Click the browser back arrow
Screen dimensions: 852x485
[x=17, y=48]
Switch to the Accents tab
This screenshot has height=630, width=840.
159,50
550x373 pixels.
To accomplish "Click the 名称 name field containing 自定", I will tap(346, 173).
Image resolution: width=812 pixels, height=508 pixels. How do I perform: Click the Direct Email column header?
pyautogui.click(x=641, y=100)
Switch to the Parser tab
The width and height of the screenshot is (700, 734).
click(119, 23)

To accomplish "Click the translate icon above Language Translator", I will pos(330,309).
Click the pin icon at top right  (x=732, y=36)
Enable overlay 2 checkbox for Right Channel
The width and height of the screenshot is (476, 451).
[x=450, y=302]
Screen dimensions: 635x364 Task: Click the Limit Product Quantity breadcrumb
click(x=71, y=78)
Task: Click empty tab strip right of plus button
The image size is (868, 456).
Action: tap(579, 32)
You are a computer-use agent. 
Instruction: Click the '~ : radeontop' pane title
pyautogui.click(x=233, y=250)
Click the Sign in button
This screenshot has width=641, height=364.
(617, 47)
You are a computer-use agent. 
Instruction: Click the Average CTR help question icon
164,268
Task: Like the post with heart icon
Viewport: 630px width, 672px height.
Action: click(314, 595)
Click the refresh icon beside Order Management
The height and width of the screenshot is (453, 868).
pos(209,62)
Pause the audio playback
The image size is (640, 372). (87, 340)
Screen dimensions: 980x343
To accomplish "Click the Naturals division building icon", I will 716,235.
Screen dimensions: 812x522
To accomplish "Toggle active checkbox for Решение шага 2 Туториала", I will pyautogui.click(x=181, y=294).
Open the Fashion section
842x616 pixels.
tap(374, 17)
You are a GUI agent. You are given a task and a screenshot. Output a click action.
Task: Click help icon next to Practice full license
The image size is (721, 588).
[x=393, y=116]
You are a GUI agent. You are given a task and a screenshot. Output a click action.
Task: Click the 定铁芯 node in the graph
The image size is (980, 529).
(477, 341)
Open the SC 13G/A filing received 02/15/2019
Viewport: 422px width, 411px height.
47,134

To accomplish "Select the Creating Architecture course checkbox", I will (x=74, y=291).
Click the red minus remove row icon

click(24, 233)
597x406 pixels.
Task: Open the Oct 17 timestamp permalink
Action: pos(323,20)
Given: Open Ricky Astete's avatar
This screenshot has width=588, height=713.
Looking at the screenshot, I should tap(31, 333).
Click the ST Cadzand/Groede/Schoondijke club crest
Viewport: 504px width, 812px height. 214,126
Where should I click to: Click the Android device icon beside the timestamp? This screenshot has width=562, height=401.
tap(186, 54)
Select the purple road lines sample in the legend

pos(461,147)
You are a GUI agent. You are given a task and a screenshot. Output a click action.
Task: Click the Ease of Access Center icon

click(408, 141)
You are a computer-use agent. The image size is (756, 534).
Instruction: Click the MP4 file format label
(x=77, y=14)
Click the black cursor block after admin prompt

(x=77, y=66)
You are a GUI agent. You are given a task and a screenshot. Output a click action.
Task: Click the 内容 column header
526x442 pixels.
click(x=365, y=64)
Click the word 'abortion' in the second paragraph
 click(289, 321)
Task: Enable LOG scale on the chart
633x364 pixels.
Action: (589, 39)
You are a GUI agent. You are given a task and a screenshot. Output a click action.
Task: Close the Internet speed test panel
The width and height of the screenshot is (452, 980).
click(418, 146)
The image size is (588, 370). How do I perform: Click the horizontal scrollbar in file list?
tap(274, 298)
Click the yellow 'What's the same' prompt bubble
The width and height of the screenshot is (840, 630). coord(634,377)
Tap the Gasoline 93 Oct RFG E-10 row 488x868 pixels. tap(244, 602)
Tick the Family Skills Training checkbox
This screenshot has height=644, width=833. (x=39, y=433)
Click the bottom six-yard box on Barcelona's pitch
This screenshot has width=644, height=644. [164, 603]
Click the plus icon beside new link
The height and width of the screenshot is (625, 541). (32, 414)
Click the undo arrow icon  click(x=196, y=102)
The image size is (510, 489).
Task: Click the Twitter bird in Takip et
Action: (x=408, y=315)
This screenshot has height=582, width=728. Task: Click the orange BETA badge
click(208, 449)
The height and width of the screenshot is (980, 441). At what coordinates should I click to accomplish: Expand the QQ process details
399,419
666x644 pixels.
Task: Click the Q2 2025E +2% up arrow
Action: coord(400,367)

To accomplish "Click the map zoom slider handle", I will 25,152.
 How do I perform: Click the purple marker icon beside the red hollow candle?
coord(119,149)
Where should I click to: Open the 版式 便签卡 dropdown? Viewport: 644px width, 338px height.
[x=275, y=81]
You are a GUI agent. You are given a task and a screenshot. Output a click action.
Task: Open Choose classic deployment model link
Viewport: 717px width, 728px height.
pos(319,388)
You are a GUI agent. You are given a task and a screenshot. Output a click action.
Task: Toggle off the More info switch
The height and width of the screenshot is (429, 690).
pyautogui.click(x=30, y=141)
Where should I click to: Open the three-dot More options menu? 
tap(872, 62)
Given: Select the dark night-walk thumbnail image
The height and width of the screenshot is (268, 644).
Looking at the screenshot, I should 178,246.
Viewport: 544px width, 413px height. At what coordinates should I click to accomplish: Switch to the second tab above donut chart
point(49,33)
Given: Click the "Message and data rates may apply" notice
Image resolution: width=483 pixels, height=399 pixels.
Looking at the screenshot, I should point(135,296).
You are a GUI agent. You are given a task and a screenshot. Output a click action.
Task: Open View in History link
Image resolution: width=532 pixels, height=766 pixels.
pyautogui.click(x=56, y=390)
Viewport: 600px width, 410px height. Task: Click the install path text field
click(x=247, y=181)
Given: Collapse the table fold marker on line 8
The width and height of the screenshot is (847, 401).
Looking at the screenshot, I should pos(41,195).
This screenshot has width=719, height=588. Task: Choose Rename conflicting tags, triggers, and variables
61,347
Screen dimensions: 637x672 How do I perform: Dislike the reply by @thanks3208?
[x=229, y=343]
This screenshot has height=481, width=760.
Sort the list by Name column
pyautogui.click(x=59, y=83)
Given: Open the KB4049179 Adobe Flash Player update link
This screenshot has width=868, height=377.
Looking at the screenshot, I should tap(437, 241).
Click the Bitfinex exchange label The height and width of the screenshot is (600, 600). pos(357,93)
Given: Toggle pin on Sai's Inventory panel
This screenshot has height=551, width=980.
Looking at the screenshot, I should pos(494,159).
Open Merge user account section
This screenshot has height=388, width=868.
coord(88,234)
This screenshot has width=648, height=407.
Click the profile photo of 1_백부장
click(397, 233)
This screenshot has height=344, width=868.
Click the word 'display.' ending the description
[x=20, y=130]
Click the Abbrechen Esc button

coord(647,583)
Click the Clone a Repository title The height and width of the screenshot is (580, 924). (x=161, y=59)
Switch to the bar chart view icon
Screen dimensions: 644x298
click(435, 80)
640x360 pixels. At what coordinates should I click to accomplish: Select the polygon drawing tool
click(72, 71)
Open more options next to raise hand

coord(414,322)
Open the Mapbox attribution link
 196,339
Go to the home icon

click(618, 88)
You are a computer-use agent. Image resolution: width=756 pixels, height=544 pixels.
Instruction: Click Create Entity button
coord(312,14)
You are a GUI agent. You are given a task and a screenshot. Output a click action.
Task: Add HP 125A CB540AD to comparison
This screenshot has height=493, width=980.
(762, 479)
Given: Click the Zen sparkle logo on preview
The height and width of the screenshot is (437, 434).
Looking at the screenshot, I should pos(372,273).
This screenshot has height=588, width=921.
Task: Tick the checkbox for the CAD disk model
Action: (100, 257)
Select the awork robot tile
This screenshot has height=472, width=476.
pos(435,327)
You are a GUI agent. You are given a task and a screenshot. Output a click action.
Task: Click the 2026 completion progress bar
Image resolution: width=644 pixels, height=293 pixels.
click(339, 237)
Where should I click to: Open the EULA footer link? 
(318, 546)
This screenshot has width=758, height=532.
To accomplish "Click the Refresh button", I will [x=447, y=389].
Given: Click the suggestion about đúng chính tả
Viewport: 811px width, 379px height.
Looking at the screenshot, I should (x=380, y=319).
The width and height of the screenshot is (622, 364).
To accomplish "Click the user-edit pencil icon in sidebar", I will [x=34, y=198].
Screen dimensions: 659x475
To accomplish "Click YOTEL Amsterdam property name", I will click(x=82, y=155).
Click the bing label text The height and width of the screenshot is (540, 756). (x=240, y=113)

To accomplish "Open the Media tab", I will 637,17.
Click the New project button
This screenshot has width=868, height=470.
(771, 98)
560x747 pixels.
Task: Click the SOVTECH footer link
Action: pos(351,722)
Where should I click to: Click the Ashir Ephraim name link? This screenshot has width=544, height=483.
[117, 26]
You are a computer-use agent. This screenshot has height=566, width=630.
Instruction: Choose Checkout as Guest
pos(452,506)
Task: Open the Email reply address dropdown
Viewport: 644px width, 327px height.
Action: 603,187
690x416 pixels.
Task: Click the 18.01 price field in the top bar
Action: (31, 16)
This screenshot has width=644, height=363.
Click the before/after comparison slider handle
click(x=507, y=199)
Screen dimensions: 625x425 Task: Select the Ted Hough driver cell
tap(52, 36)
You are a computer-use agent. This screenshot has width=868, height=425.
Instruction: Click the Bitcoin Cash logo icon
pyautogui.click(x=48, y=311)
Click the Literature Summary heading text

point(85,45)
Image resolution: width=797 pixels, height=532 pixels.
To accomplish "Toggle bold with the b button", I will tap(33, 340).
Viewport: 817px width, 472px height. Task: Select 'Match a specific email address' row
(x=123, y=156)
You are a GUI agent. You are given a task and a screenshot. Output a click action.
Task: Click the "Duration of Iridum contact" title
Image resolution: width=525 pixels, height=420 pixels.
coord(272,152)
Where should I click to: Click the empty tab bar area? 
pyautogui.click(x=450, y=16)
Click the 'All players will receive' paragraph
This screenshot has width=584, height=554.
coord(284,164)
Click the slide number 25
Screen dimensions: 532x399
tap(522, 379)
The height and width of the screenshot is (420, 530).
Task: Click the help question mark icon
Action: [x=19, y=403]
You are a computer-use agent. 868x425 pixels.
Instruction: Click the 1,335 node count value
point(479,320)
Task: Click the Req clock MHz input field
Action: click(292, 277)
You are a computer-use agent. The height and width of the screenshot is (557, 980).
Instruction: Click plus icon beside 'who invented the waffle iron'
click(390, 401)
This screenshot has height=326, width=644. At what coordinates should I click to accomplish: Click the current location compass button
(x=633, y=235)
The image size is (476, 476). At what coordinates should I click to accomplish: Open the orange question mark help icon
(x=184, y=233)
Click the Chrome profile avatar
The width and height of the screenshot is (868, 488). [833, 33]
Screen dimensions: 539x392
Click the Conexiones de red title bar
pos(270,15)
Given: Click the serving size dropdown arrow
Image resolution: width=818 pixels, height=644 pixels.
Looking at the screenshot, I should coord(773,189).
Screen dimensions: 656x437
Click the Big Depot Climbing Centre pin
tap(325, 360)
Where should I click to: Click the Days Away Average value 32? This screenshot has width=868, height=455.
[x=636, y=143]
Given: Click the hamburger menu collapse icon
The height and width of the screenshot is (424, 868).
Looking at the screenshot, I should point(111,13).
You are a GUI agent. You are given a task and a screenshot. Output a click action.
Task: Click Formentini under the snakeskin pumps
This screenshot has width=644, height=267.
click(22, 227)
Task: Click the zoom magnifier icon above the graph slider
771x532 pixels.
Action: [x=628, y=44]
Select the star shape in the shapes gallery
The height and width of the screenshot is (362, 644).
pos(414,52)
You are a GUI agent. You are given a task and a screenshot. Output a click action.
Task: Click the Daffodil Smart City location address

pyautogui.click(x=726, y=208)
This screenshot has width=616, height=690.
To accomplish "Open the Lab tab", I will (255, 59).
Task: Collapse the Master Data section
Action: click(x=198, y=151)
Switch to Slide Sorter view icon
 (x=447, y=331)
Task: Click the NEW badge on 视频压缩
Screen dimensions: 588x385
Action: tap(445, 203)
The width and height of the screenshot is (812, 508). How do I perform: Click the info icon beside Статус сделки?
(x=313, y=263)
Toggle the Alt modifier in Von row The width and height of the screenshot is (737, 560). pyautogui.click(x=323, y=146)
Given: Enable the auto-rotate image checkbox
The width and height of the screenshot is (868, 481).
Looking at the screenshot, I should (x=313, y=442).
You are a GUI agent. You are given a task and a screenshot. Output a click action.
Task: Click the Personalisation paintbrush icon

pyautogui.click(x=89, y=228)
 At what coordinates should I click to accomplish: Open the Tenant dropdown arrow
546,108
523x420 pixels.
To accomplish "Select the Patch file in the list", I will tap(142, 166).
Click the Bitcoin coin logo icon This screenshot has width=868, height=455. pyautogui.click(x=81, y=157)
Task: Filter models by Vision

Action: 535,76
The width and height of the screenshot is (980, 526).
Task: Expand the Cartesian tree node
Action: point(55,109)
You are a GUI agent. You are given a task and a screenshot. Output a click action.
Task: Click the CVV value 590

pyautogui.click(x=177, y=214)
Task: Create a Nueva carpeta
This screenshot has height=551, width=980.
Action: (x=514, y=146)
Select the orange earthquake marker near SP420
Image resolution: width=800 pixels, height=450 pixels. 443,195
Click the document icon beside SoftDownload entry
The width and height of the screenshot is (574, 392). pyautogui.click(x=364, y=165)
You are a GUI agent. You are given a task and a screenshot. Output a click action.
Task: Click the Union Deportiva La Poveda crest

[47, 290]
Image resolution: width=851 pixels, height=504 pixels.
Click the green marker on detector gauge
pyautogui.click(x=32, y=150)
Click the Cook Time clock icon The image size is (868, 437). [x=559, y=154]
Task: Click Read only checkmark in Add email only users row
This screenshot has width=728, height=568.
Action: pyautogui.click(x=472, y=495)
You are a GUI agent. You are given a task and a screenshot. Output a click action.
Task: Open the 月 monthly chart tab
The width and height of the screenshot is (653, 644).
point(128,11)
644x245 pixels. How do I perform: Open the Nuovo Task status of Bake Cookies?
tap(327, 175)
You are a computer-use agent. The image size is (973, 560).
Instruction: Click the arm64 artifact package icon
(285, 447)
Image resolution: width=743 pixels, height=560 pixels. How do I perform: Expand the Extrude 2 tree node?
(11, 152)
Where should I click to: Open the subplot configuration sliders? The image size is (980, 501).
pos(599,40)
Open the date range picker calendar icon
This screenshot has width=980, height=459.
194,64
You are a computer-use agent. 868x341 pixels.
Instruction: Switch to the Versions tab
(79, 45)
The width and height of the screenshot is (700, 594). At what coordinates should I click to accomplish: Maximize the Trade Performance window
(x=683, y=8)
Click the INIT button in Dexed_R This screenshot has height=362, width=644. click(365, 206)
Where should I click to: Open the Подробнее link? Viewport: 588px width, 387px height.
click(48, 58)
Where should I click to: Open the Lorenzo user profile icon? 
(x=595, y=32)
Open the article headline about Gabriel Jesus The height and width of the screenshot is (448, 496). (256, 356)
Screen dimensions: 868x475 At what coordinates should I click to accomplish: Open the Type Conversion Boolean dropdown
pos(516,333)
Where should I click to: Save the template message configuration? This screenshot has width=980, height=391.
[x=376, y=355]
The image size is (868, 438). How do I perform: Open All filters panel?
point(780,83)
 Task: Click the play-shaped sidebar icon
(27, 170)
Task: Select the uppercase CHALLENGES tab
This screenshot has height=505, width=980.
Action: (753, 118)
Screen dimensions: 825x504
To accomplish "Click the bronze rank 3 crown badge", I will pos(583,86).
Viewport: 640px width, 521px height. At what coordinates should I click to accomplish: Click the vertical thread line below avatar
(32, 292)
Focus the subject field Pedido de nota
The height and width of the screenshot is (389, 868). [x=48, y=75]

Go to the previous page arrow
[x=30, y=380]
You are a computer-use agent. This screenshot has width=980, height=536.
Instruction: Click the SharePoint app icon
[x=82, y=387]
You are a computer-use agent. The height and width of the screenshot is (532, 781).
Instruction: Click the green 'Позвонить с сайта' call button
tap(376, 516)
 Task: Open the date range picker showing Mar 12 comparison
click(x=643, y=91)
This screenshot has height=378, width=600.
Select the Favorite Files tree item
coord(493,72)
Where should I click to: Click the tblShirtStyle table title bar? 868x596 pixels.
-*-*-
EXERCISE INSTRUCTIONS -
Give back exactly the material above from its opening line to the line bearing "Screen dimensions: 812x522".

RESULT FOR THIS EXERCISE -
Click the browser back arrow
Screen dimensions: 852x485
[x=17, y=48]
Switch to the Accents tab
This screenshot has height=630, width=840.
159,50
550x373 pixels.
To accomplish "Click the 名称 name field containing 自定", I will tap(346, 173).
Image resolution: width=812 pixels, height=508 pixels. How do I perform: Click the Direct Email column header?
pyautogui.click(x=641, y=100)
Switch to the Parser tab
The width and height of the screenshot is (700, 734).
click(119, 23)

To accomplish "Click the translate icon above Language Translator", I will pos(330,309).
Click the pin icon at top right  (x=732, y=36)
Enable overlay 2 checkbox for Right Channel
The width and height of the screenshot is (476, 451).
[x=450, y=302]
Screen dimensions: 635x364 Task: Click the Limit Product Quantity breadcrumb
click(x=71, y=78)
Task: Click empty tab strip right of plus button
The image size is (868, 456).
Action: tap(579, 32)
You are a computer-use agent. 
Instruction: Click the '~ : radeontop' pane title
pyautogui.click(x=233, y=250)
Click the Sign in button
This screenshot has width=641, height=364.
(617, 47)
You are a computer-use agent. 
Instruction: Click the Average CTR help question icon
164,268
Task: Like the post with heart icon
Viewport: 630px width, 672px height.
Action: click(314, 595)
Click the refresh icon beside Order Management
The height and width of the screenshot is (453, 868).
pos(209,62)
Pause the audio playback
The image size is (640, 372). (87, 340)
Screen dimensions: 980x343
To accomplish "Click the Naturals division building icon", I will 716,235.
Screen dimensions: 812x522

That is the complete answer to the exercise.